German Chancellor Angela Merkel and Hungarian Prime Minister Viktor Orban exchanged barbs Thursday on the issue of migration, underlining the split within the entire European Union over how to deal with people seeking refuge or a better life on the continent.

Speaking at a joint news conference after their meeting in Berlin, Merkel said despite recent moves by EU nations to clamp down on asylum-seekers moving across Europe's open borders, she want to ensure they are treated with "humanity" and the continent isn't turned into "fortress" Europe.

"The problem I see, and where (our) difference lies, is that we must always remember and never forget that this is about human beings," Merkel told reporters.

"Europe can't detach itself from hardship and suffering," she said, adding that illegal migration can only be stopped if there are legal avenues by which people can come to the continent to work and study.

Merkel described Hungary's stance as "a problem" during the testy 27-minute news conference that saw the leaders repeatedly rebut each other's comments.

"Germany and Hungary see the world differently," said Orban, one of the strongest critics of Merkel's migration policy since 2015, when thousands poured into Europe every day.

While he expressed a willingness to talk, Orban said his position hadn't changed over the past three years.

"We only know one solution: close the borders," he said, adding that if Europe offers support to refugees, it will be taken as an invitation.

"If people can come, they will come," he said.

He noted that that Hungary has deployed 8,000 police and soldiers to prevent migrants from entering the bloc through its southern border.

"We think it's unfair that Germany often accuses us of a lack of solidarity," Orban said.

Even though the number of migrants entering Europe this year is down sharply from the last few years, the issue of migration has strained Merkel's governing coalition and divided the 28-nation EU in general.
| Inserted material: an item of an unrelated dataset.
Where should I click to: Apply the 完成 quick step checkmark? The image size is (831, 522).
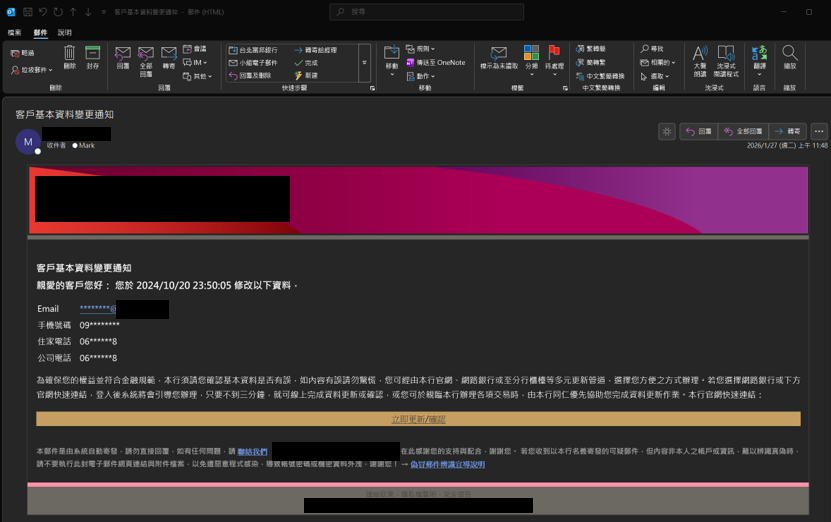306,63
In the last month Italy and Malta have refused to take in migrants rescued at sea by aid groups, and Merkel has had to agree with her conservative allies to turn back asylum-seekers who've registered in another of the bloc's nations.
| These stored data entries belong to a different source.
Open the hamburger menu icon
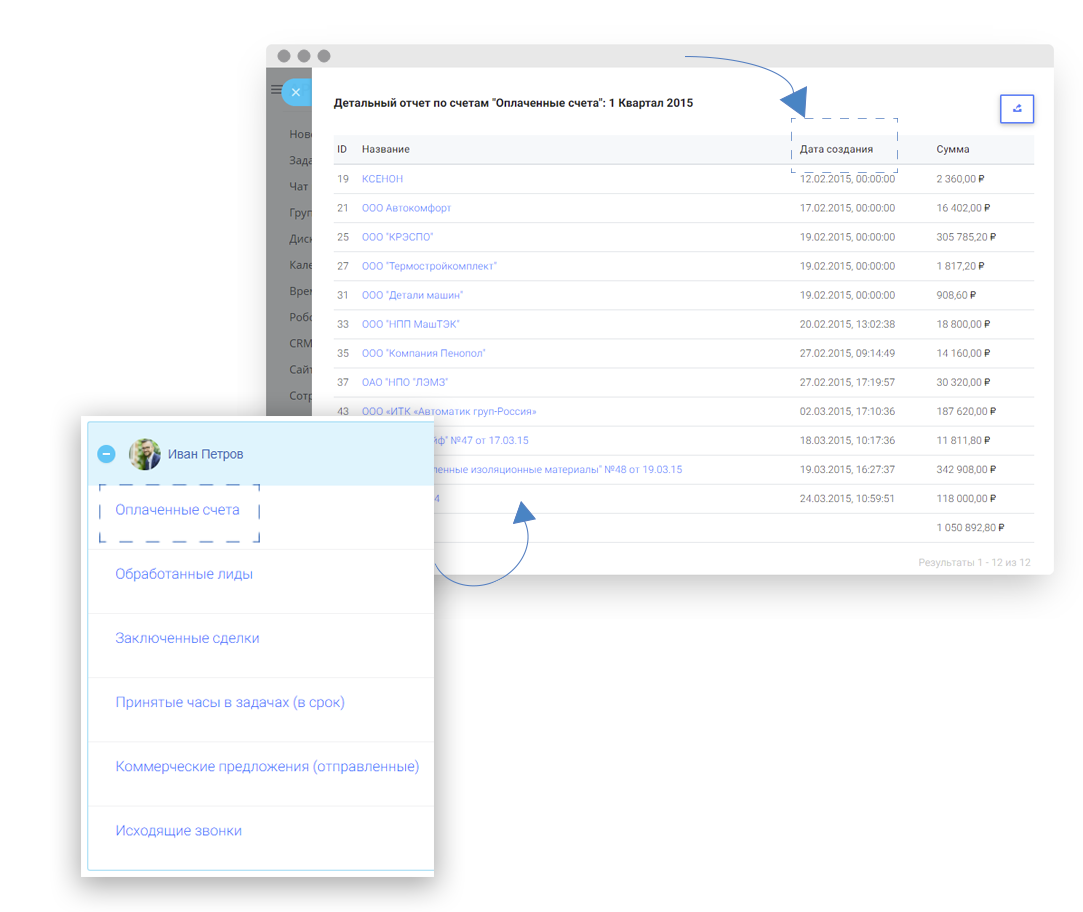 276,89
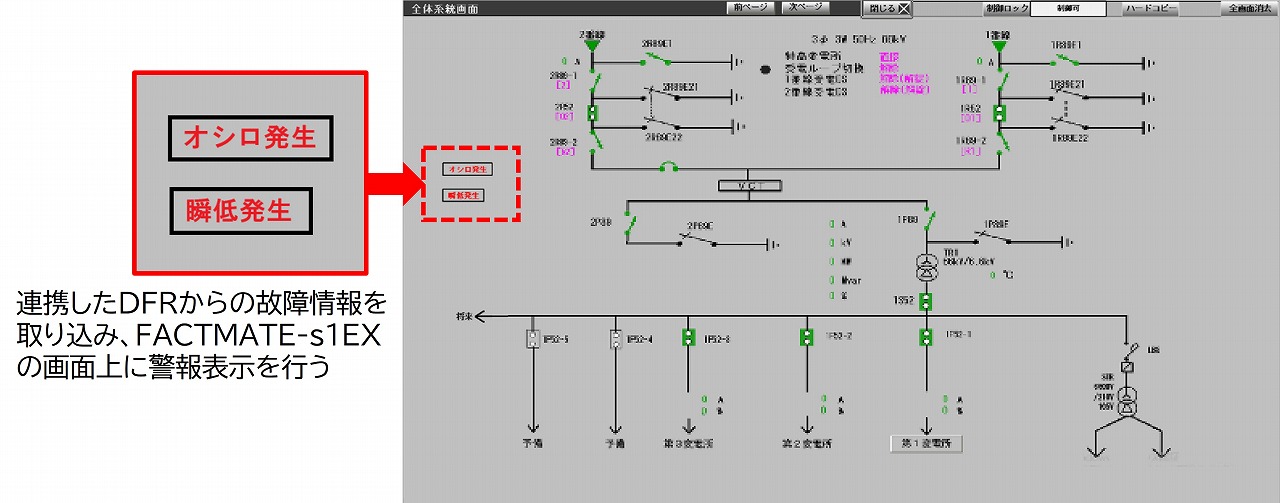Open the 第1変電所 substation button
The height and width of the screenshot is (503, 1280).
click(926, 443)
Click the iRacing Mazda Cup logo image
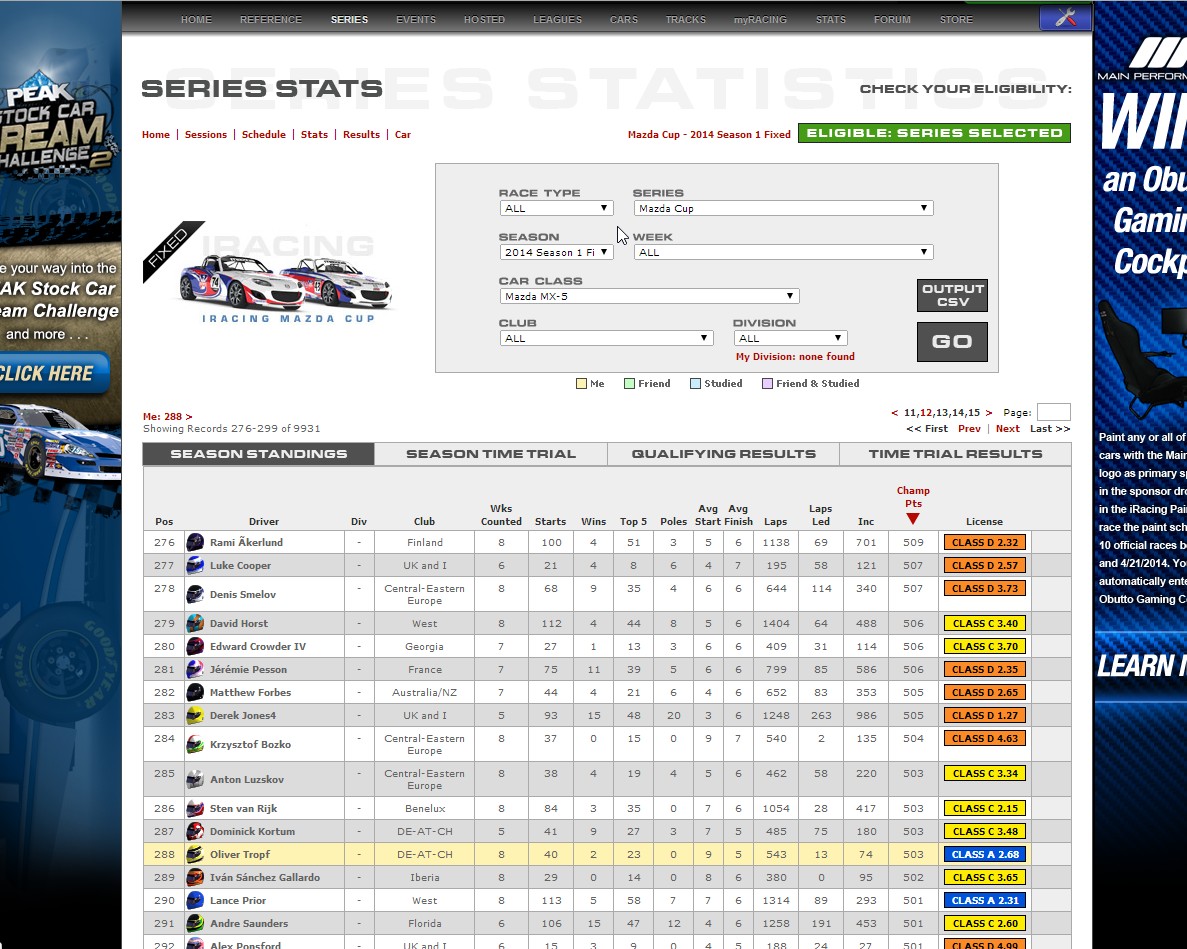Image resolution: width=1187 pixels, height=949 pixels. coord(287,277)
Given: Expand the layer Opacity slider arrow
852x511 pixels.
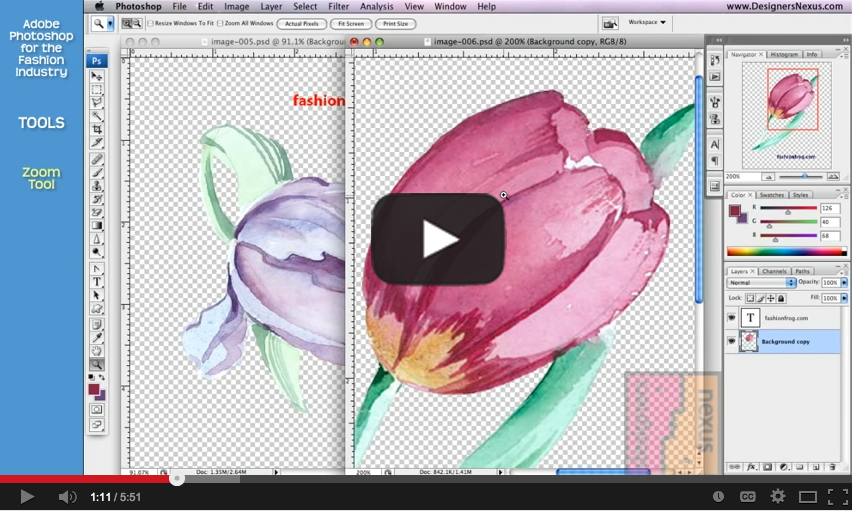Looking at the screenshot, I should pos(844,283).
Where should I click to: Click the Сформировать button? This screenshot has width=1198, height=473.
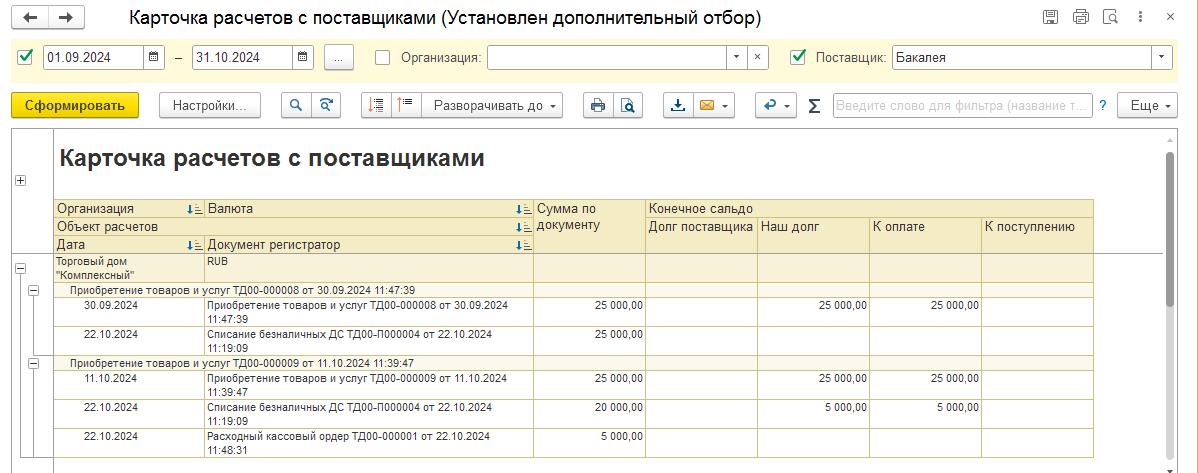point(75,105)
Orban made clear that he believes asylum-seekers who register in Hungary must have come through Greece or Bulgaria first, and his country therefore won't feel obliged to take them if they are turned back by Germany.

Migrants are supposed to be returned to where they first entered the EU and applied for asylum, but those regulations have been largely unenforced.

German Interior Minister Horst Seehofer, who has pushed Merkel to take a harder line against migrants, said a new plan to establish migrant detention centers envisions sending people directly back to where they first entered the EU — primarily Greece and Italy.

Speaking after talks with Austrian Chancellor Sebastian Kurz in Vienna, Seehofer said he expects "very difficult talks" with Italy and Greece on the issue.

The interior ministers of Austria, Germany and Italy will talk in Innsbruck next week about the issue, Kurz said.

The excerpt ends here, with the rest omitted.